Cosmic death beams: Understanding gamma ray bursts

Gigantic explosions of light are reverberating across the universe.

MICHELLE THALLER: Walter, you've asked a question about how explosions propagate through space. And of course, the amazing thing is that there are incredibly violent explosions going on all around us. I remember I spent one night at Mount Palomar. And there is a specific telescope up there it was called the Palomar Transient Factory that scans the sky for supernova explosions. And the amazing thing was that in a single night-- just one night being up on top of this mountain in Southern California they detected about 20 supernova explosions. And that's an entire solar system ripping itself apart. In a single night, you see 20 of them. And there are actually more violent explosions still, more energetic explosions called gamma ray bursts. And gamma ray bursts are almost sort of unbelievably violent. In a single flash of radiation, one little object can outshine literally the rest of the known universe, billions of galaxies. It becomes so bright that, quite honestly, we had a lot of trouble explaining where all that energy could possibly come from.

Now, a gamma ray burst, you think, wow, something outshines the entire universe, that must not happen very often. Well, incredibly, with our satellites, we detect about one a day. So all around us, there are these mind-blowingly violent events. By and large, they don't affect us much. And that's because of the distance. You see, the main amount of radiation that comes out of these is in the form of light. And I don't mean just visible light. Gamma ray bursts, as the name suggests, have a lot of gamma rays. Now, gamma rays are very high-energy form of light. And gamma rays are produced when conditions the gas around the object reach the many, many billions of degrees. When you're a billion degrees hot, you actually shine, naturally, in gamma rays. Things like supernova explosions, you get a lot of x-rays, things that are millions of degrees hot. But it's still light gamma rays, X-rays, ultraviolet light, the light that we see, visible light, and then there's lower-energy light, too, like microwaves and radio.

(Provided data)
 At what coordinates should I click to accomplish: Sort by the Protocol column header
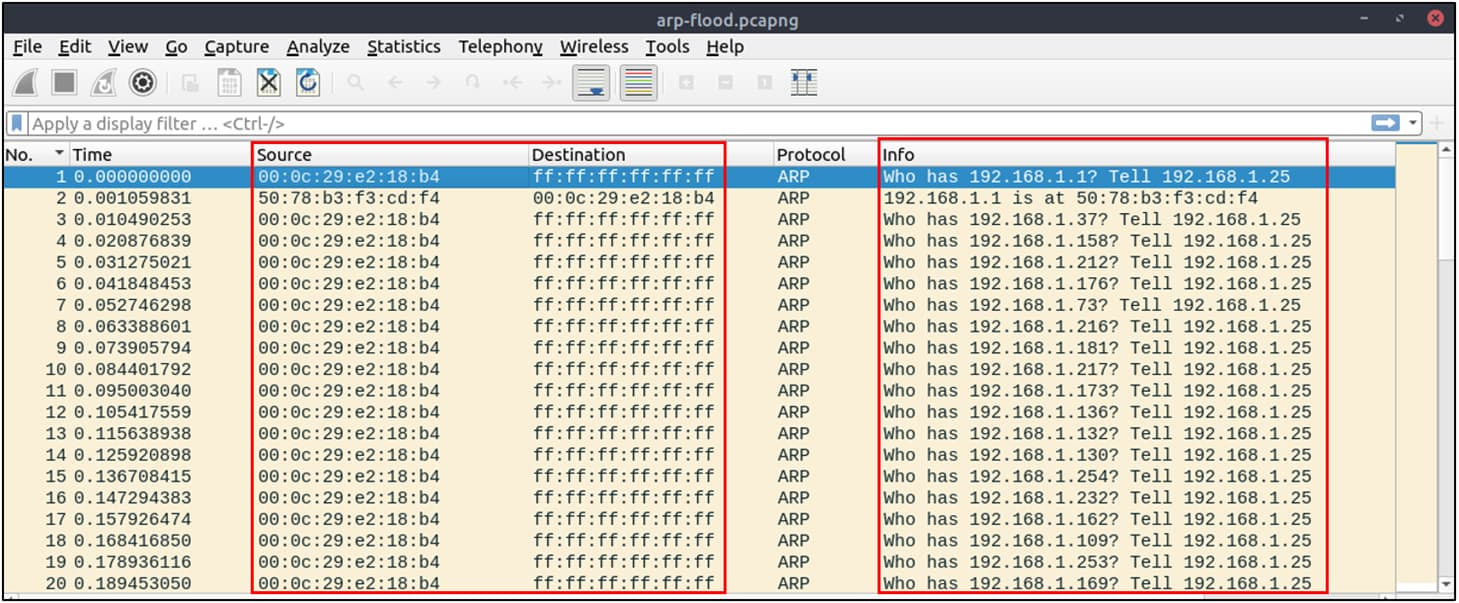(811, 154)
...
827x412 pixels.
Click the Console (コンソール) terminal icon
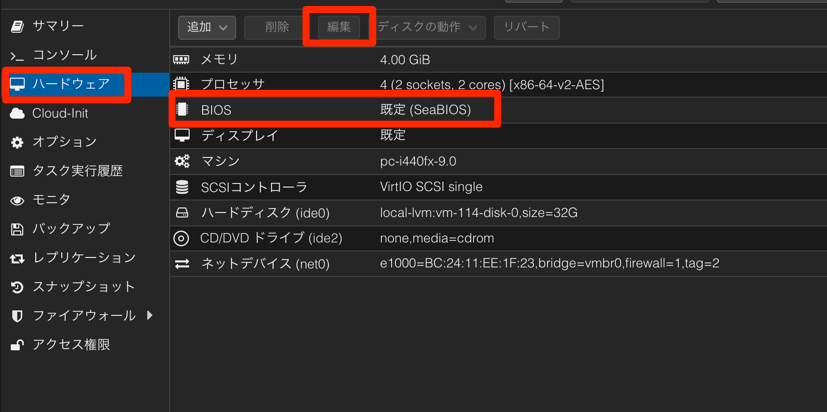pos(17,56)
--
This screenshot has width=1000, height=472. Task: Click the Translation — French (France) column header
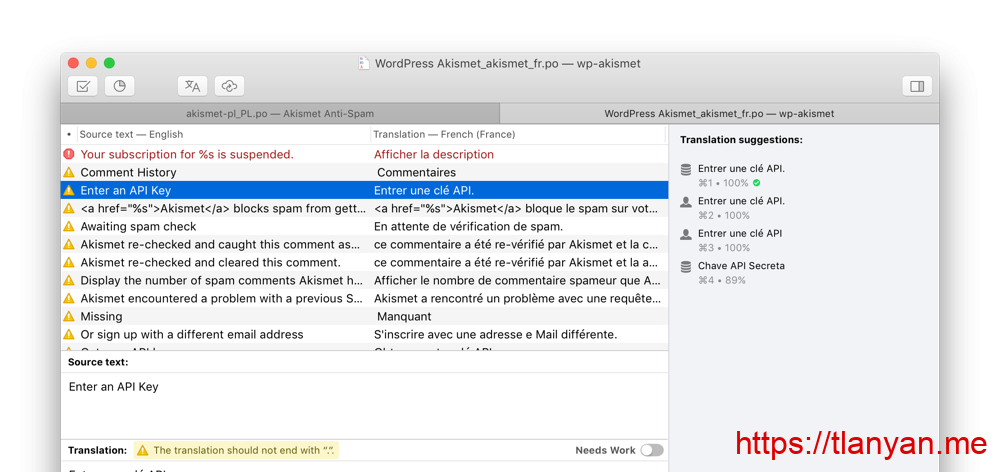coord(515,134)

(Tasks for this exercise)
1 > For each statement about the gamma ray burst text, answer yes or no and quote the words that decide it: (a) In one night, the Palomar Transient Factory detected about 20 supernova explosions. (b) Satellites detect a gamma ray burst about once a year. (c) Supernova explosions give off a lot of x-rays.
2 > According to the gamma ray burst text, what does the Palomar Transient Factory scan the sky for?
3 > Please carry the gamma ray burst text forward from its final sentence.
The records have no connection to the text on gamma ray bursts.

(Results)
1 >
(a) Yes: "they detected about 20 supernova explosions"
(b) No: "with our satellites, we detect about one a day"
(c) Yes: "Things like supernova explosions, you get a lot of x-rays"

2 > Supernova explosions.

3 >
The amazing thing is that there's so many different kinds of light, and we are really blind almost all of them. We see a tiny little bit of light that's available. But life is made of photons, and light travels through space. But there's a wonderful thing called the inverse square law, and that describes how the intensity of light drops as you move farther and farther away. And really what it has to do with is the area of a sphere. If you have a light source, and light is coming away, say, from the sun. The sun is shining in all directions. There's a sphere of photons coming away from the light. As those photons move out into space, they're covering a larger and larger area as they move away. And the area of a sphere is related to the square of the distance away that you are from the object. So the square of the radius, the inverse square law. So if you move twice as far away from the sun as we are now, the light from the sun would drop by a factor of four. We've gone twice as far away, it's four times as faint. These objects are so far away from us that that light is spread over an incredibly large area, and it's really lost any sort of intensity it had. In fact, the challenge is really to detect them at all. All of the radiation that has actually arrived here at the surface of the Earth from space-- there are these giant explosions that are putting off very-high-energy radiation.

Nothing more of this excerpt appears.